Before the millennium, many Christians in Europe became apprehensive as, in the Book of Revelation, St. John predicted that the Antichrist would rule the world and the end of days would be near. The exact date was uncertain, but though to be a thousand years after Christ's birth (1000 AD) or his resurrection (1033 AD, the more accepted number after nothing happened in 1000 AD). During this time, Europe (coincidentally?) suffered internecine warfare, rogue knights, Viking raids, threats from a rising Islamic Caliphate, and a host of other problems. When the millennium came and went, both religious and secular leaders realized they had better solidify their own dominions on earth since the end of days might take longer than expected.
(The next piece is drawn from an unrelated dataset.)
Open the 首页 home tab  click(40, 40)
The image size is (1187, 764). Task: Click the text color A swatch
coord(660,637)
However, unlike James Reston's The Last Apocalypse: Europe at the Year 1000 A.D., Holland's book does not focus on the myths and legends surrounding the millennium, but rather the historical developments.
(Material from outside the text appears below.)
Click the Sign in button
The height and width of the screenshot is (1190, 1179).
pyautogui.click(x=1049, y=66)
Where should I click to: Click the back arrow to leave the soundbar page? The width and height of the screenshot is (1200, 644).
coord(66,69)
The thrust of the book focuses on the political and religious changes that accompanied, and were influenced by, the millennium. Most important for Holland's story is the rise of the papacy. Before the millennium, the papacy was simply an office available for ambitious roman elites. The line of popes consisted of more than a few incompetents, youthful puppets, dilettantes, and gigolos. Furthermore, many bishops received the positions through bribery and other patronage (known as simony). By the mid-1000s, religious reformers, with a stronghold in the monastery in Cluny, succeeded in installing one of their own, Pope Leo IX. Thereafter, popes increasingly exercised their temporal and religious authority, with Pope Leo IX being the first to declare a holy war (against Norman marauders in Italy). The story culminates when Gregory VII excommunicates the Saxon King Henry IV when the latter sought to appoint and control local bishops, as kings had traditionally done. Henry successfully begs for forgiveness at Canossa, but not before the world realizes that the papacy is powerful and that the Pope controls religious affairs. Holland argues this led to the division between church and state that has proven so crucial to Western civilization (and contrasted to Islam, where Islamic law covers both secular and religious issues).
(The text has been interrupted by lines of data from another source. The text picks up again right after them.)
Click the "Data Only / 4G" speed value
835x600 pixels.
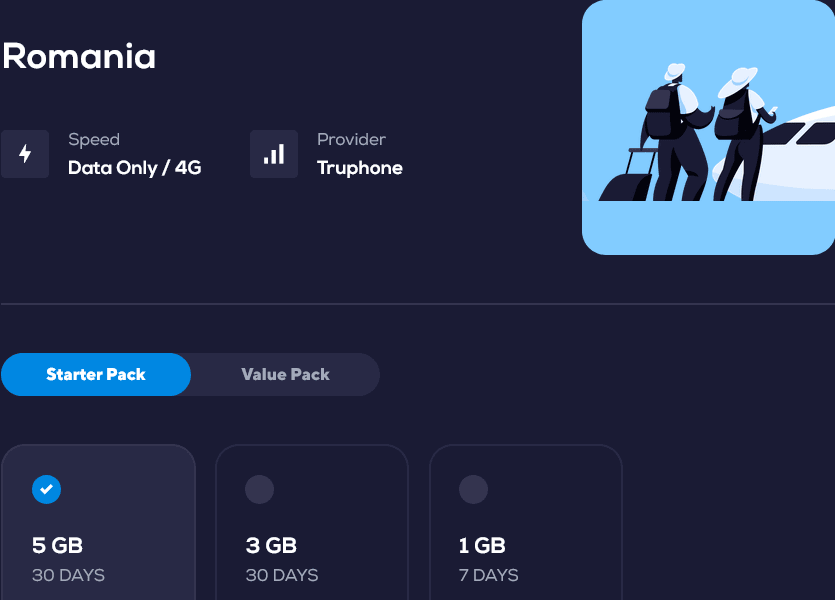pyautogui.click(x=135, y=168)
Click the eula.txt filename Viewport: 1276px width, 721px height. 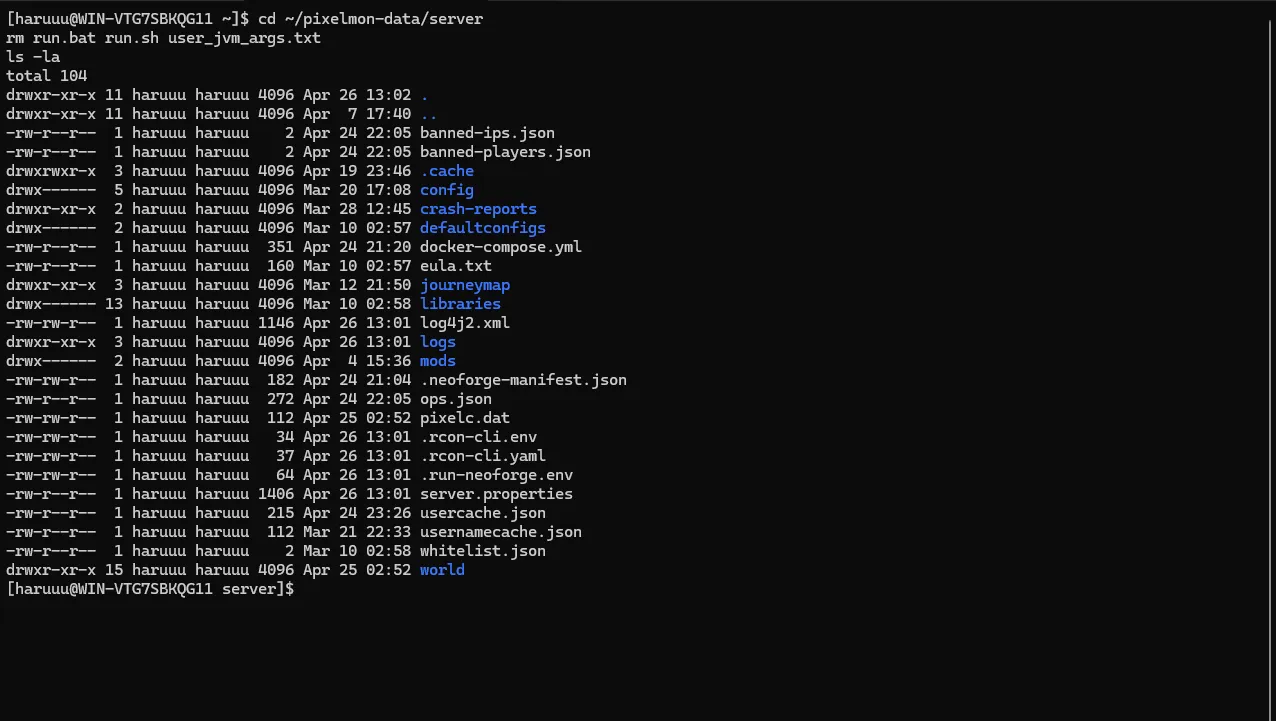(x=456, y=266)
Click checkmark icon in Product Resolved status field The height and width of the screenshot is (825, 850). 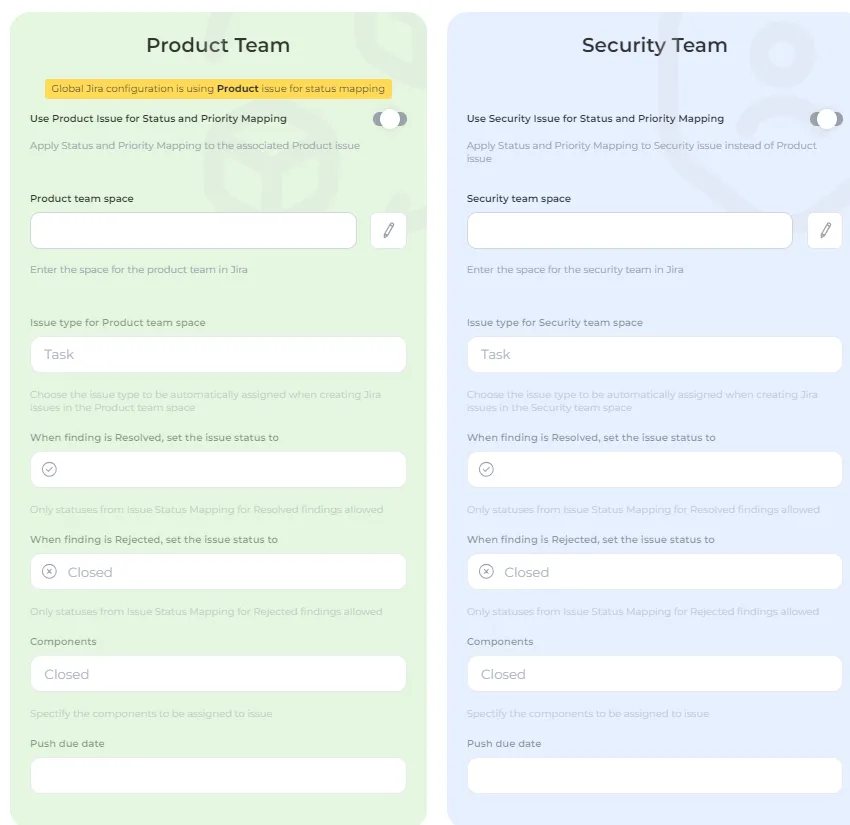pyautogui.click(x=49, y=469)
The years surrounding the millennium marked a time when Europe ceased trying to imitate the ancient Roman Empire and started to forge its own distinct future. Initially, European kings, such as Charlemagne, simply sought to emulate Roman emperors and even went to Rome to be crowned by the Pope. During the early Middle Ages, Europe also underwent a transformation in political authority. Holland describes the rise of knights and castles as responses to weak governments in the West and the ambitions of local elites. Proselytization of the barbarians also plays a bigger role. It is particularly interesting to see how Saxons, Vikings, and other warrior tribes "reinterpret" Christianity to endorse their traditional warrior customs.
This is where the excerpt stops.